Arctic temps are back in Blo this week while I opened A Midsummer Nights Dream this weekend. A collaboration between Irish Classical Theatre and the Buffalo Philharmonic Orchestra. Shakespeare and Mendelssohn. A lovely combination all around.
Photos coming soon to my portfolio pages. General updates to my recent productions are on the to-do list.
It must be time for Baba Yaga. Where else could you find a world of magical woodland creatures dancing with goblins and the undead? The Halloween folk tale opens tonight at Shea’s. A theatre filled with its own magical Art Deco architecture. Watch out for goblins.
It was the first real snow of the season, and it just perfectly set the mood for the first public performance of Neglia Ballet’s Nutcracker this past Saturday evening. In conjunction with the Buffalo Philharmonic Orchestra and Shea’s Performing Arts Center, year four of this annual event was a sparkle covered whirlwind of giant presents, giant staircases, giant snow trees, giant cupcakes, and giant cotton candy. I am the Lighting Designer for Act 1 and the Associate Set Designer. My friend and colleague, Lynne, is the Set Designer and Lighting Designer for Act 2. The long hours, yet still truncated tech time, are worth every minute for the look on my niece’s face when the Christmas Tree grows to 24’0 high onstage or when the battle scene in a Victorian ballroom has transformed into a land of Snow mountains and dancing snowflakes before her very eyes. It is a magical performance.
In addition to the two public performances, this year Neglia was able to sponsor a “children’s show” on Wednesday morning when almost 3000 Buffalo city school students were able to see Nutcracker, probably for the first time, on the grand Shea’s stage. A theatre full of wide eyed and imaginative young minds that react honestly and earnestly to every scene change and surprise is enough to put anyone in the Christmas spirit. Visions of sugar plums dancing in my head.
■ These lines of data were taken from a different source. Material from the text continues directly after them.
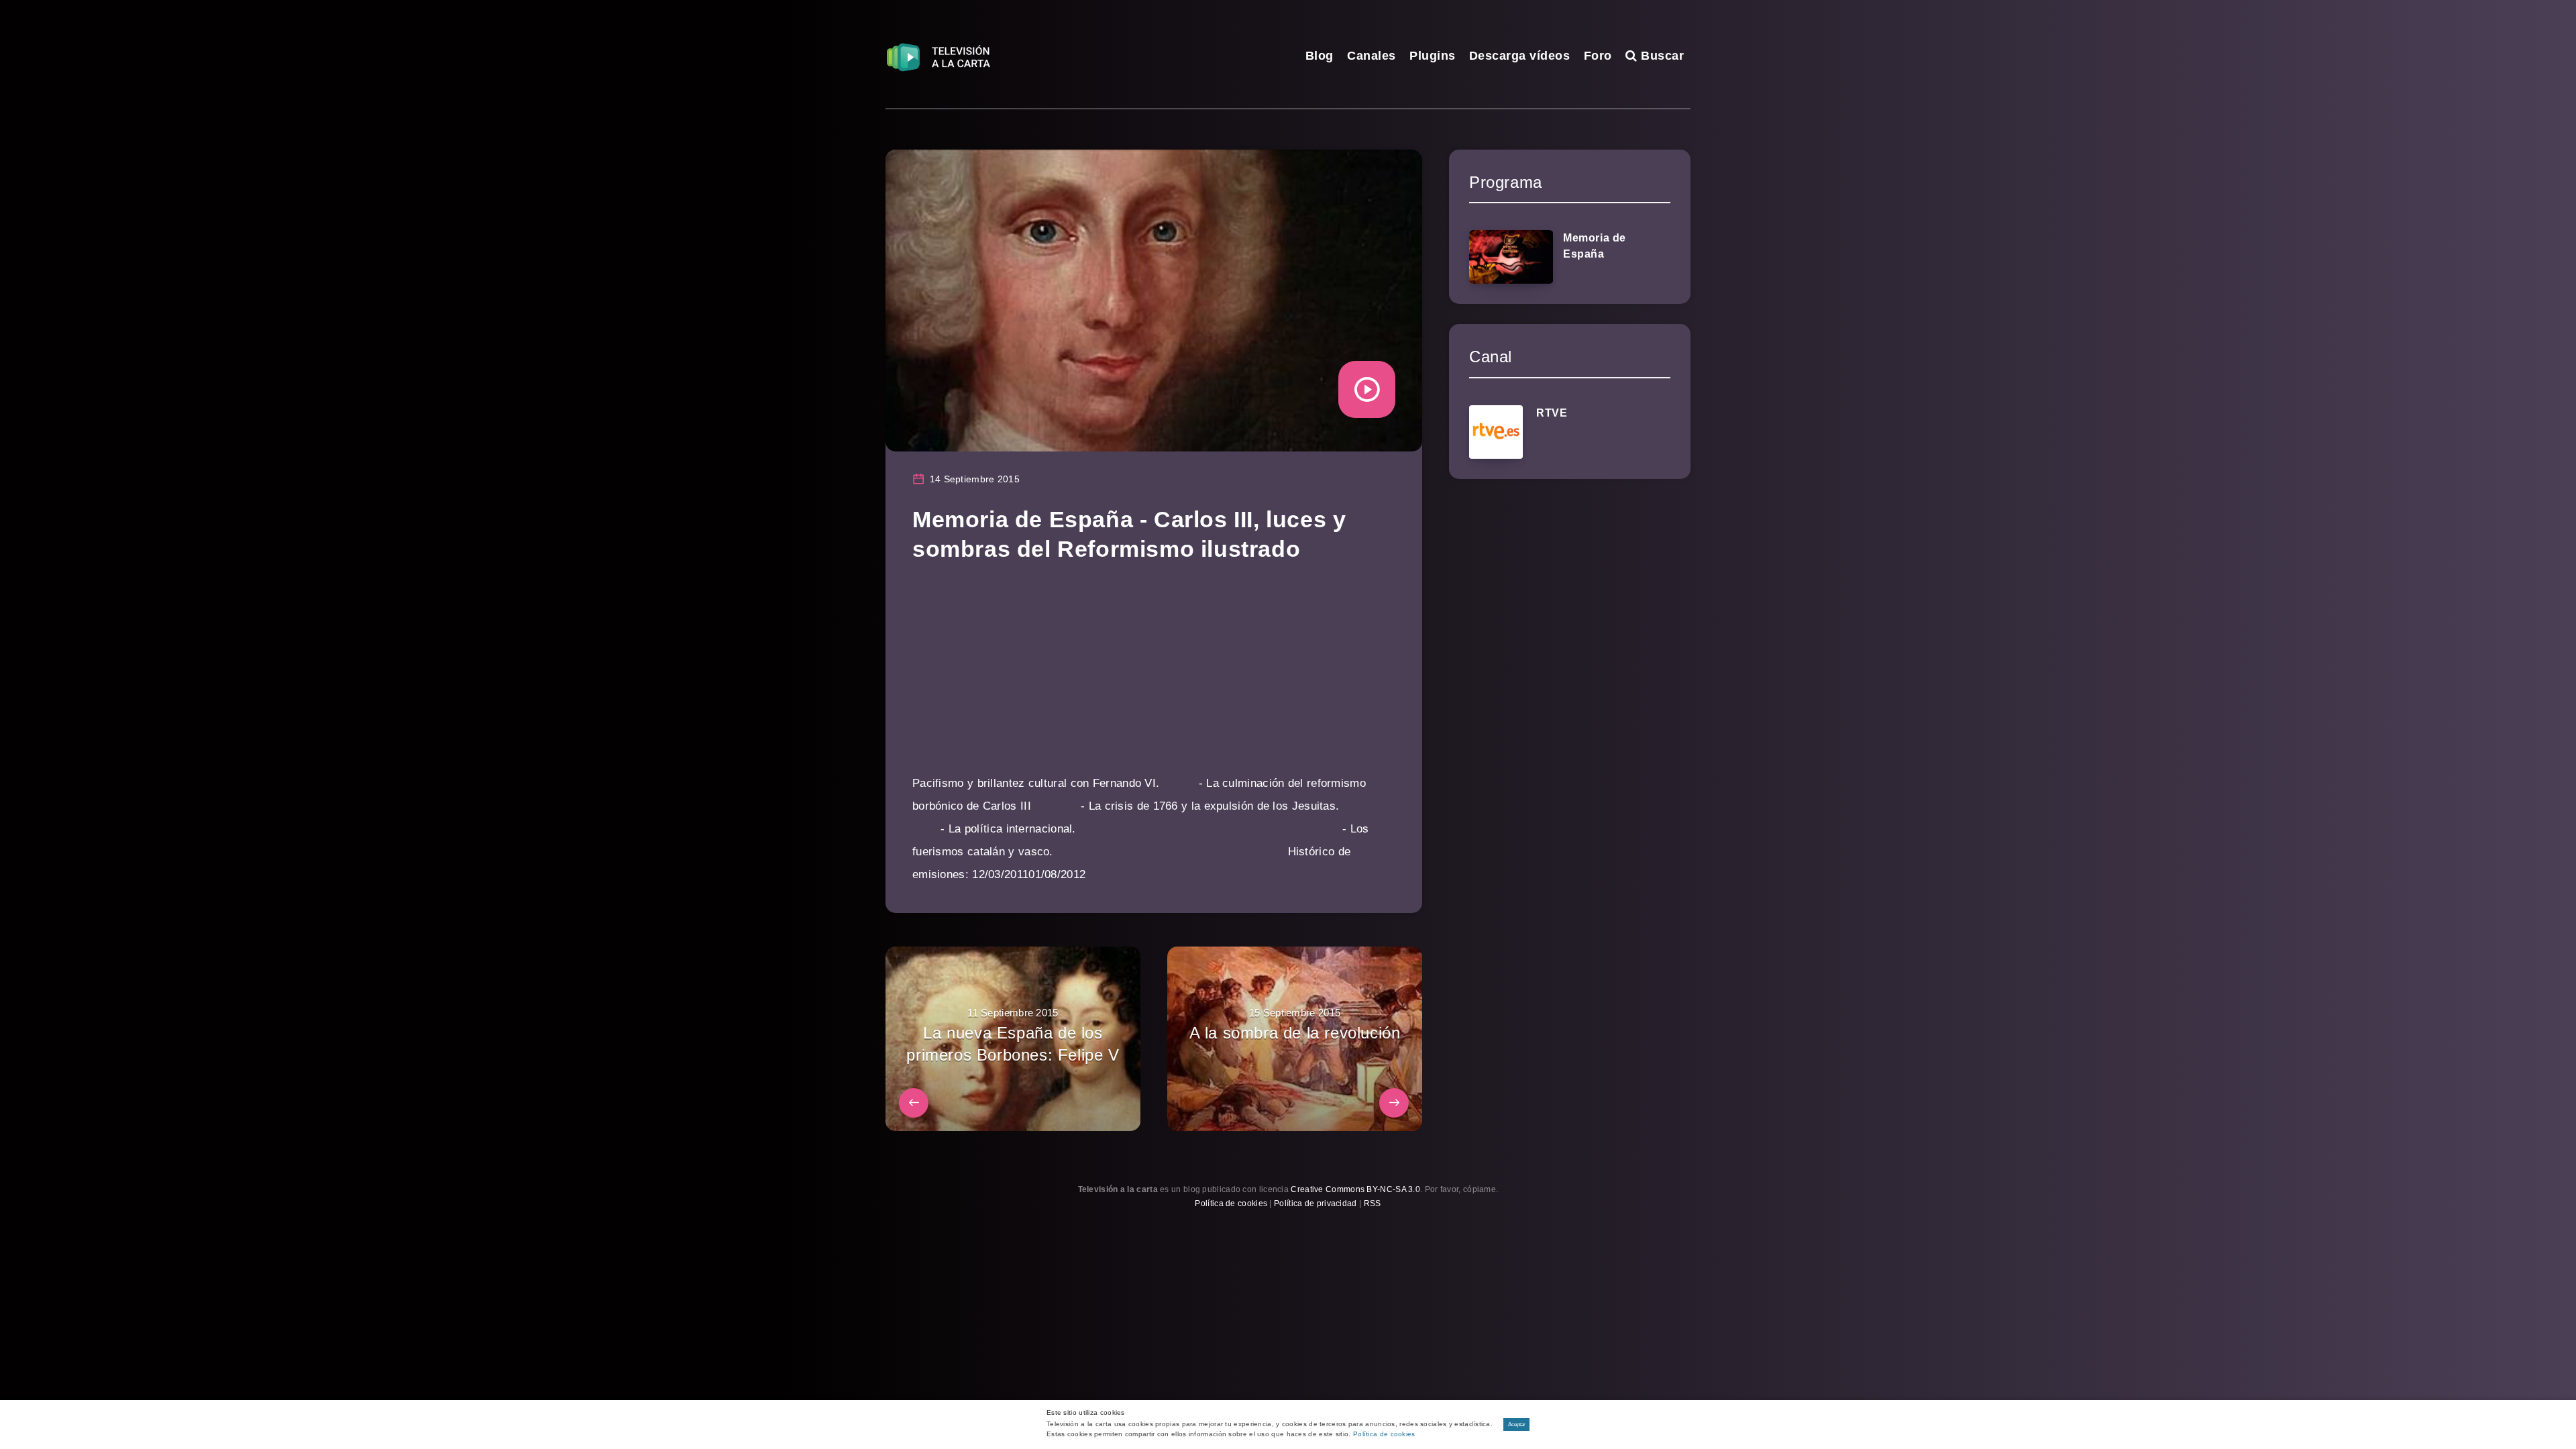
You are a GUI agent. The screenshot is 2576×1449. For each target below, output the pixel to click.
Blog (1319, 55)
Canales (1371, 55)
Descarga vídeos (1519, 55)
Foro (1598, 55)
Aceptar (1516, 1424)
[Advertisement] (1153, 678)
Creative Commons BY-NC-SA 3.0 (1355, 1189)
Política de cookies (1231, 1203)
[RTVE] (1496, 432)
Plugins (1432, 55)
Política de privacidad (1315, 1203)
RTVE (1551, 413)
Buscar (1661, 55)
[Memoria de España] (1511, 257)
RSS (1372, 1203)
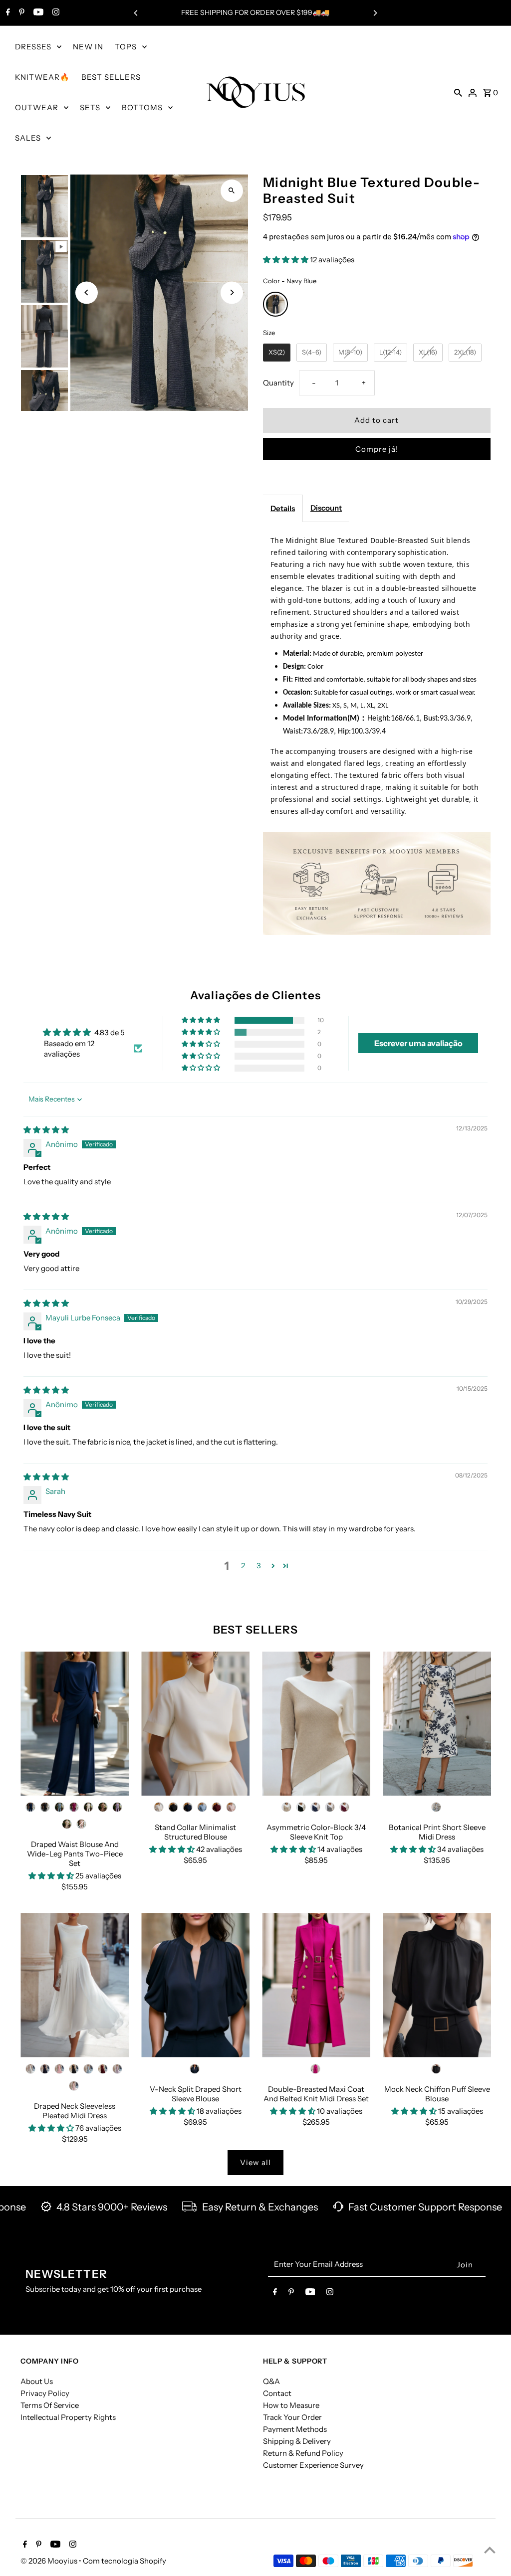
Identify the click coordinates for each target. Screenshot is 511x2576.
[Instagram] (54, 13)
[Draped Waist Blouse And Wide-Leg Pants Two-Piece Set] (74, 1724)
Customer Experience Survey (313, 2465)
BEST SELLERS (111, 77)
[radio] (275, 304)
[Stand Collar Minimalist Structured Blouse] (195, 1724)
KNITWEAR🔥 (42, 77)
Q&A (271, 2381)
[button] (286, 259)
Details (282, 508)
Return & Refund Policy (303, 2453)
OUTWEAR (36, 107)
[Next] (374, 12)
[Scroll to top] (490, 2550)
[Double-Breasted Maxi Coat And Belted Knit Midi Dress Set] (316, 1985)
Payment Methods (295, 2429)
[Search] (458, 92)
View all (255, 2162)
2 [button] (243, 1565)
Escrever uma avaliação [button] (418, 1043)
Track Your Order (292, 2417)
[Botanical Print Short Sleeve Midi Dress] (437, 1724)
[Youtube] (37, 13)
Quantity (278, 382)
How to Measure (291, 2405)
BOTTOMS (142, 107)
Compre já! (376, 449)
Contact (277, 2393)
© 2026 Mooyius (49, 2561)
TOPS (126, 46)
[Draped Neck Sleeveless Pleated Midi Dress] (74, 1985)
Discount (326, 508)
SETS (90, 107)
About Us (36, 2381)
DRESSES (33, 46)
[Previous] (136, 12)
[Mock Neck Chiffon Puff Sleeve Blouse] (437, 1985)
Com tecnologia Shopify (124, 2561)
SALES (28, 138)
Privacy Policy (44, 2393)
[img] (46, 1129)
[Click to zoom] (232, 191)
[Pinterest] (20, 13)
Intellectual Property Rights (68, 2417)
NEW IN (88, 46)
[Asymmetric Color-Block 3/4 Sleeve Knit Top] (316, 1724)
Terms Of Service (49, 2405)
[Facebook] (6, 13)
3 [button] (258, 1565)
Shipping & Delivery (297, 2441)
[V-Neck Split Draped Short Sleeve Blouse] (195, 1985)
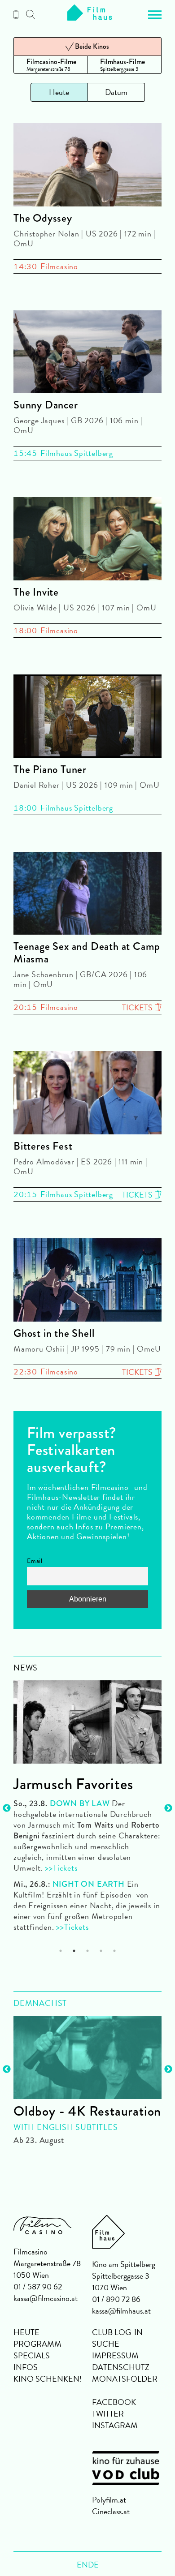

I have been thinking a lot lately about a quote from Linda Essig: “Your life outside the theatre is more important than your life inside the theatre.” I have taken that as a reminder to always enjoy every experience to its fullest extent. I love the work I do inside the theatre. Yes, it’s an art and a form of self-expression, and it’s amazingly self-satisfying to share my art with an audience, but it is work. It should not consume you or define you, but be a part of you. In an attempt to practice what I preach, I am sharing a photo from my evening on Sodus Bay where I was celebrating a dear friend and soaking up every bit of inspiration this view had to offer.